Pertanyaan-pertanyaan tentang asal dan tujuan, tentang hidup dan kematian, tentang hakikat manusia, tidak terjawab oleh ilmu pengetahuan. Pertanyaan-pertanyaan ini mungkin juga tidak pernah akan terjawab oleh filsafat. Namun, filsafat adalah tempat dimana pertanyaan-pertanyaan ini dikumpulkan, diterangkan, dan diteruskan. Filsafat adalah suatu ilmu tanpa batas. Filsafat tidak menyelidiki salah satu segi dari kenyataan saja, melainkan apa saja yang menarik perhatian manusia.
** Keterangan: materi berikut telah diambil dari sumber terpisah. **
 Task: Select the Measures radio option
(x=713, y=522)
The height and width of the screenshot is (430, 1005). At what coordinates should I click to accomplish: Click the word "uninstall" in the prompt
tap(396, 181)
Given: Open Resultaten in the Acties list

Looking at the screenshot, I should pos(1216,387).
Di universitas-universitas, fakultas filsafat sering disebut “fakultas sentral” atau “inter-fakultas”. Karena semua fakultas lain – yang selalu menyelidiki salah satu dari segi kenyataan 0 (nol) menjumpai pertanyaan-pertanyaan yang membutuhkan refleksi yang tidak lagi termasuk bidang khusus mereka, misalnya pertanyaan tentang batas-batas pengetahuan kita, tentang asal bahasa, tentang hakikat hidup, tentang hubungan badan dan jiwa, tentang hakikat materi, tentang dasar moral. Perbedaan antara filsafat dan ilmu pengetahuan menjadi jelas kalau kita membandingkan definisi ilmu pengetahuan dengan definisi filsafat. Ilmu pengetahuan adalah pengetahuan metodis sistematis, dan koheren (bertalian) tentang suatu bidang tertentu dari kenyataan (Hamersma, 2008: 10).
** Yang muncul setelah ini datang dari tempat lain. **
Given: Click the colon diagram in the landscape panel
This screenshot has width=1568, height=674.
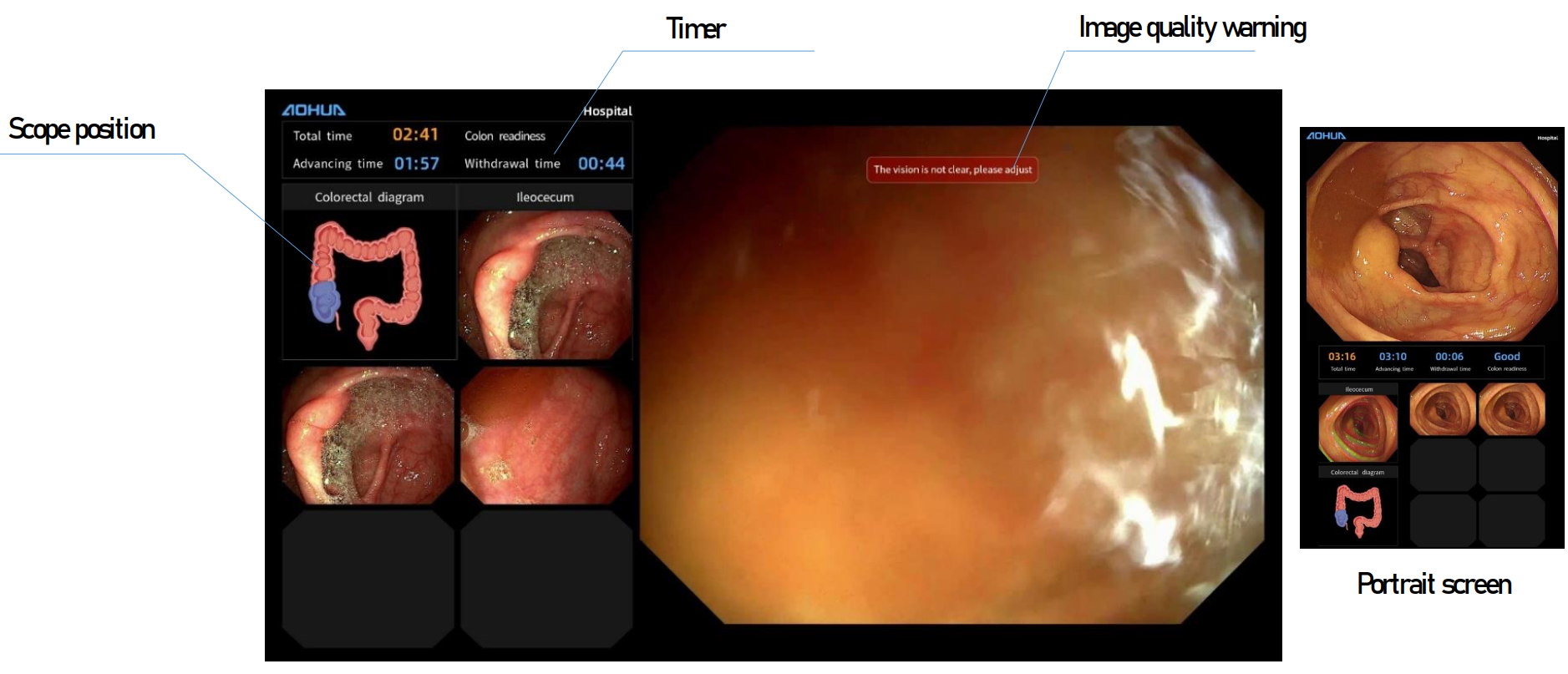Looking at the screenshot, I should (368, 284).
Hamersma (2008: 11) memaparkan filsafat adalah pengetahuan metodis, sistematis, dan koheren tentang seluruh kenyataan. Filsafat tidak memperlihatkan banyak kemajuan dalam penyelidikan ini. Hasil dari ilmu-ilmu khusus besar luar biasa. Dibandingkan dengan itu, hasil dari filsafat kelihatannya kurang konkret dan kurang berguna. Namun demikian, filsafat masih tetap dibutuhkan sebagai suatu forum, suatu tempat dimana dibicarakan sial-soal yang datang sebelum dan sesudah semua ilmu lain.
B.       Filsafat Konstruktivisme
Konstruktivisme berasal dari kata konstruktiv dan isme. Konstruktiv berarti bersifat membina, memperbaiki, dan membangun. Sedangkan Isme dalam kamus Bahasa Inonesia berarti paham atau aliran. Konstruktivisme merupakan aliran filsafat pengetahuan yang menekankan bahwa pengetahuan kita merupakan hasil konstruksi kita sendiri.
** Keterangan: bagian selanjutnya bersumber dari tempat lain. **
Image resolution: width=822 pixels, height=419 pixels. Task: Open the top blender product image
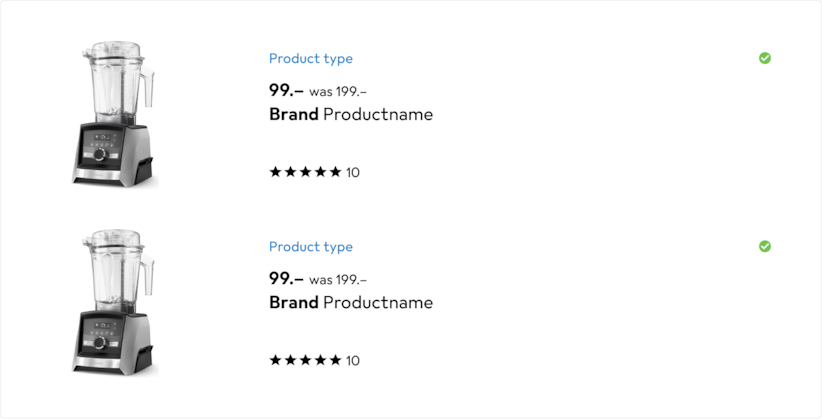[x=114, y=111]
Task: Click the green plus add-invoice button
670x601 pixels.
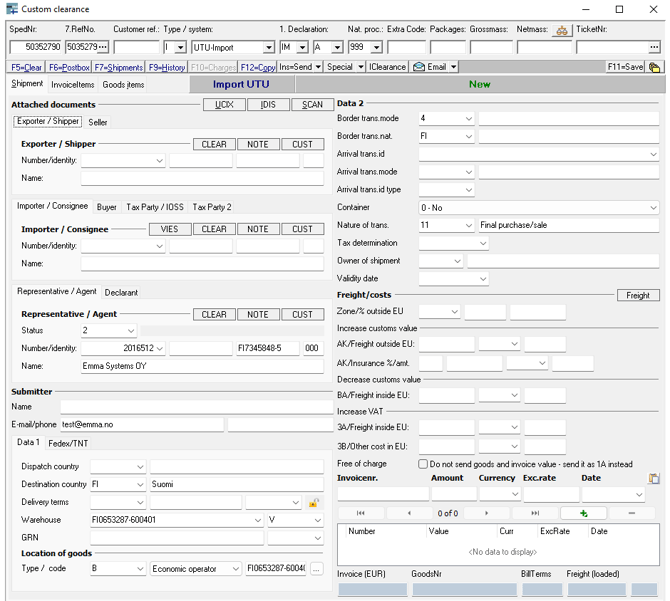Action: tap(584, 513)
Para konstruktivis menjelaskan bahwa satu-satunya alat/sarana yang tersedia bagi seseorang untuk mengetahui sesuatu adalah indranya. Seseorang berinteraksi dengan objek dan lingkungan dengan melihat, mendengar, menjamah, mencium, dan merasakannya. Dari sentuhan indrawi itu seseorang membangun gambaran dunianya. Misalnya, dengan mengamati air, bermain dengan air, mengecap air, dan menimbang air, seseorang membangun gambaran pengetahuan tentang air. Para konstruktivis percaya bahwa pengetahuan itu ada dalam diri seseorang yang sedang mengetahui. Pengetahuan tidak dapat dipindahkan begitu saja dari otak seorang (pendidik) ke kepala orang lain (peserta didik). Peserta didik sendirilah yang harus mengartikan apa yang telah diajarkan dengan menyesuaikan terhadap pengalaman-pengalaman mereka (Lorsbach & Tobin, dalam Suparno, 1997: 19).
Menurut Von Glaserfekd (Suparno, 1997: 19), pengetahuan itu dibentuk oleh struktur konsepsi seseorang sewaktu dia berinteraksi dengan lingkungannya. Lingkungan dapat berarti dua macam. Pertama, bila kita berbicara tentang diri kita sendiri, lingkungan menunjuk pada keseluruhan objek dan semua relasinya yang kita abstraksikan dari pengalaman. Kedua, bila kita memfokuskan diri pada suatu hal tertentu, lingkungan menunjuk pada sekeliling hal itu yang telah kita sosialisasikan. Dalam hal ini, baik hal itu maupun sekelilingnya merupakan lingkup pengalaman kita sendiri, bukan dunia objektif yang lepas dari pengamat.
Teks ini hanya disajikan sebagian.